But even though it is taking market share at the rate of around 3 per cent a year it will be a decade before the competition makes serious inroads into BT's dominant market position. And in the meantime Oftel is doing its best to prepare BT for the shock.
A price cap set 7.5 percentage points below the rate of inflation is tight indeed when inflation is running at currently low levels. This year it will pinch even tighter since Oftel has forced BT to bring forward its price cuts from next March to this November, in effect increasing the bite on BT's revenues from pounds 500m to pounds 750m in 1994/5.

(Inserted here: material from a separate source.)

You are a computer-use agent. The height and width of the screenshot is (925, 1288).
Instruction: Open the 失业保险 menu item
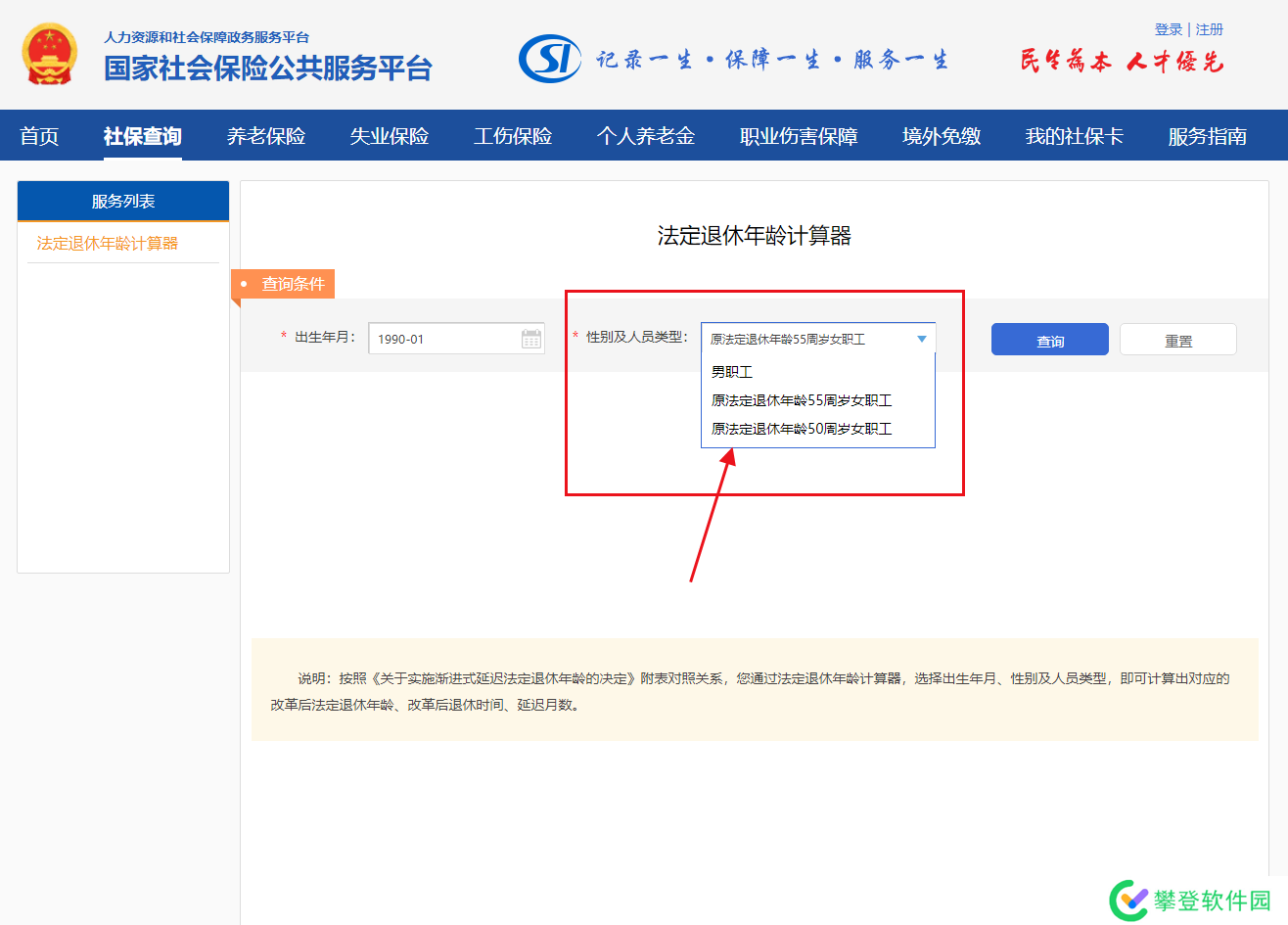tap(390, 136)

Rising volume on the back of economic recovery is helping BT. But such is the cumulative power of years of virtual monopoly in BT's domestic marketplace that it can apparently shed labour in a continuous stream to lower costs in step with falling revenues and yet simultaneously improve services.
Indeed this year BT is taking an additional pounds 240m out of profits to top up its pension fund because of the changes to Advance Corporation Tax in last year's March budget.
Not only that. Another 15,000 jobs will go in 1994/5 but this year it will cost shareholders pounds 750m rather than pounds 500m - implying a rise in pay-offs from pounds 35,000 to pounds 50,000 a head - as BT moves to cull its management rather than blue-collar staff.
It could mean profits slip from pounds 2.7bn to pounds 2.5bn this year. But this may be the nadir and such is the strength of BT's cash flow that there will be no problem producing dividend growth 4.5 points ahead of inflation.
Nevertheless, BT's shares have fallen by more than pounds 1 this year as, in common with the gas and water utilities, its dividend yield has been pushed higher to keep pace with rising gilt yields.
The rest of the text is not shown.